Andy Ruben, founder and CEO of Trove Source: McNair Evans/ Trove Reccomerce, Inc. via AP

Trove CEO Talks About Helping Brands Cash in on Resale

Anne D'Innocenzio READ TIME: 3 MIN.

After seeing young shoppers flock to thrift stores and online sites for used clothes, a growing number of fashion companies want to take back control.

But running a resale business is complicated, so some big iconic fashion brands like Levi's, Eileen Fisher and Patagonia are turning to Trove, a tech startup that handles the logistics of taking back merchandise and preparing it for resale. That includes cleaning the millions of items of clothing and shipping them in the label's own packaging.

Customers of these brands trade in gently used items in a store or by mail in exchange for a gift card. Shoppers looking for second-hand goods can find them showing up on the individual website, and can expect to save 40% to 50%.

The nine-year-old company, based in Burlingame, California, launched Patagonia as its first partner in 2017. Trove now faces increasing competition from marketplaces like ThredUp and Poshmark, both of which went public this year.

But there's plenty of room to grow in the resale business, which accelerated during the pandemic as shoppers spent more online and considered the unused stuff in their closet. The total resale market is worth roughly $30 billion and should more than double to $64 billion by 2024, according to research from GlobalData.

In fact, Trove, which has seven big clothing partners, is in talks with about 40 additional high-priced brands and is poised to double revenue this year from an estimated $20 million in 2020. Lululemon started testing a trade-in pilot program in California and Texas in April and launched an online resale site in May.

AP interviewed Trove's CEO and founder Andy Ruben, Walmart's first chief sustainability officer before he launched the resale business. The interview has been edited for clarity and length.

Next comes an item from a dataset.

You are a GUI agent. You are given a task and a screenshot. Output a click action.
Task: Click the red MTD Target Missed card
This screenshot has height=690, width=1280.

Q. Do you think most of the fashion industry will get into resale?

A. Any premium brand that makes beautiful designs will be in the resale space, every one of them that is relevant in around five years plus. Think about certified preowned cars. There was a moment where if you wanted to buy a used Lexus or a used Mercedes, you go to a used car lot. And when Lexus got into that business, they realized that if they offered that they could offer more value for customers who are already owners. For customers that used to be in Honda, Toyota, this would give them an opportunity to be part of the brand and experience what a premium car could do.

Q. Why would clothing brands want to get into resale?

Sixty-five percent of the customers who buy goods...have never bought from the brand before. Ten percent of those customers make a full-price brand purchase within six months, which means they not only get to experience a product, for example, a Lululemon product, but in experiencing a quality product, they fall in love. They don't want to go back.

Q. How did the pandemic accelerate shoppers' interest in resale?

A. The trend has been going on for years before the pandemic. The pandemic accelerated in several ways. I think that the tailwind from greater e-commerce has helped this. Also, and importantly, the the introspection that many of us did in this period, the kind of unexpected period of the last year and a half of what we do own and why we own these items and how we do shop and do we have items that we haven't worn. Eighty percent of the average U.S. closet hasn't been worn in the last 12 months.

Q. How is the price set?

A. Setting the trading price is a brand decision. We present the full scope of industry data, all the trading data for the products they have. We sit with them every week and every month.... The way we think about every partnership is what is the program that they will make money and we will make money and we will build a fantastically large, successful program together.

Q. How do you view competition?

A. We are enabling resale for brands. That is not the same whatsoever as being a marketplace. It is wholly different than a brand really owning the space.